By JOHN W. MILLER in Brussels and RICHARD BOUDREAUX in Moscow
The European Union and U.S. Monday banned travel and froze assets for Belarus President Alexander Lukashenko and 155 of his associates, in response to human-rights abuses following December's election.
After he was re-elected on Dec. 19 with nearly 80% of the vote, Mr. Lukashenko's government charged 37 opposition figures with organizing mass disturbances. Twenty-six are still in jail, including three of nine presidential candidates who opposed him. Opposition leaders face sentences of up to 15 years in prison if convicted.
EU foreign ministers called for "immediate release of those detained on political grounds" before sanctions could be lifted. The U.S. also banned American companies from dealing with Lakokraska OAO and Polotsk Steklovolokno OAO, subsidiaries of Belneftekhim, Belarus's state-owned oil company. Washington also said it was "working to impose financial sanctions against additional Belorussian individuals" who had committed human-rights abuses.
"We've seen no change on the ground," said EU foreign minister Catherine Ashton, who chaired the meeting.
That, she said, left the EU with no choice but to impose sanctions against, as the ministers' statement put it, "persons responsible for the fraudulent presidential elections of 19 December 2010 and the subsequent violent crackdown on democratic opposition, civil society and representatives of independent mass media."
On Saturday, Belarus announced the release from prison of Vladimir Neklayeyev, a presidential candidate, but placed him under house arrest.

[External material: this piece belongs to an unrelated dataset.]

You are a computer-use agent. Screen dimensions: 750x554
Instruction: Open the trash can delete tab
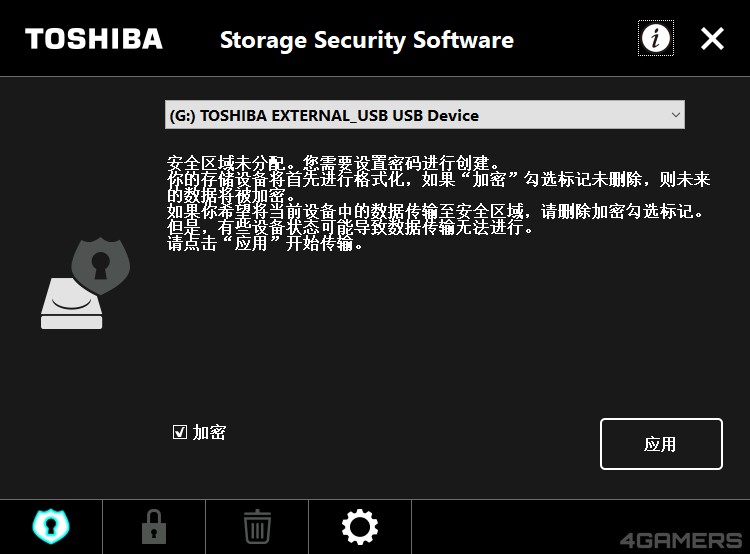[257, 526]
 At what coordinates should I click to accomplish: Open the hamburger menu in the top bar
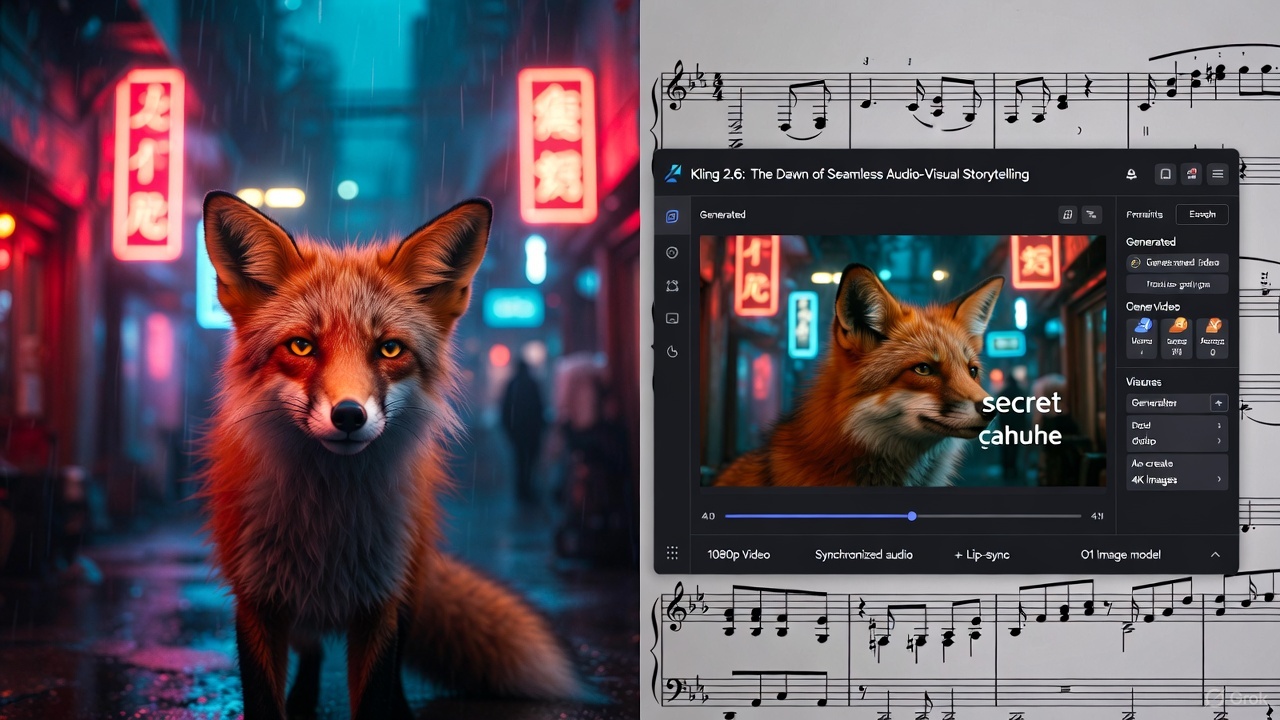[1217, 173]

Perched inside the edge of Eastern Europe with a population of just under 10 million, Belarus remains the Continent's only remaining hard-line dictatorship. The EU has punished the regime at times and coddled it at others in an effort to force democratic reforms.
After a crackdown by Mr. Lukashenko in 2006, the EU instituted similar measures against several dozen Belorussians. Those sanctions were eased after prisoners were released.
Belarus's government Monday voiced "deep regret" over the sanctions decision, saying the EU ministers ignored "lawlessness and extremism" by election-night protesters in Minsk, the capital.
Belorussian authorities have called that Dec. 19 demonstration, in which some protesters tried to break into government headquarters, as an attempt backed by Poland and Germany to overthrow the regime.
"Implicit in the conclusions of the European Union is the logic of direct interference in the affairs of a sovereign state," the Foreign Ministry said. "It undermines trust and inevitably leads to actions that destroy the prospects for a goal common to East and West, the formation of a Europe without dividing lines."
"Tensions with the European Union are not our choice," the ministry said, adding, without elaborating, that the sanctions would force Belarus to take measures to protect its sovereignty.
The EU stopped short of imposing full economic sanctions on Belarus. "We wanted to punish the leaders of Belarus, not its people," said French Foreign Minister Michele Alliot-Marie. Olga Abramova, a political scientist and former member of the Belarus parliament, said Belorussian officials were relieved that the EU didn't take stronger measures.